Xylella, a quando la definizione delle tre zone previste?

ulivi malati sp gallipoli sud-matino li sauli (9)GALLIPOLI. È tornata d’attualità (non poteva essere altrimenti) la grossa questione della malattia che ha stroncato gli uliveti di questa parte del Salento e colpito a macchia di leopardo altre zone compreso il Nord Leccese. L’Efsa, l’ente europeo per la sicurezza alimentare, ha pubblicato il 30 dicembre una voluminosa relazione – ben 262 pagine – sul batterio in genere e sui rischi per le piante che vivono in Europa; naturalmente vi si parla anche della sub specie della Xylella individuato nel sud della Puglia.

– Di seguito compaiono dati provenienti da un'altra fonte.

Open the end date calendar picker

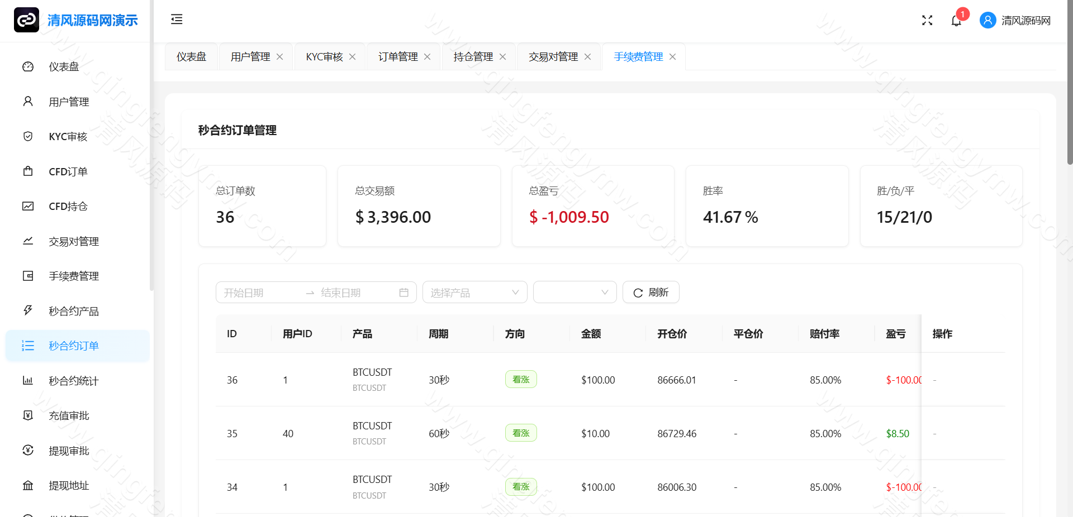[404, 292]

Il 6 gennaio scorso la Commissione europea, che aveva commissionato lo studio nel novembre 2013 al comitato per la salute delle piante dell’Efsa, ne ha reso noto in sintesi il succo, riservandosi di valutare se prendere ulteriori decisioni in merito nella prossima riunione del 19 e 20 gennaio. Viene comunque giudicato “alto” il rischio che la Xylella attacchi con gli insetti vettori altre specie oltre l’ulivo.

Intanto si fa sempre più evidente il ritardo della Regione Puglia sulla vicenda. Il decreto ministeriale di fine ottobre stabiliva il monitoraggio e la definizione di tre zone (quella infetta, la zona cuscinetto e quella tampone) entro 15 giorni dalla pubblicazione del decreto avvenuta il 28 ottobre. Ad oggi non vi è nessun atto che ufficializzi la situazione e possa quindi dare il via alle azioni di contrasto previste già nelle deliberazioni regionali e negli atti ministeriali e che l’Europa aspetta.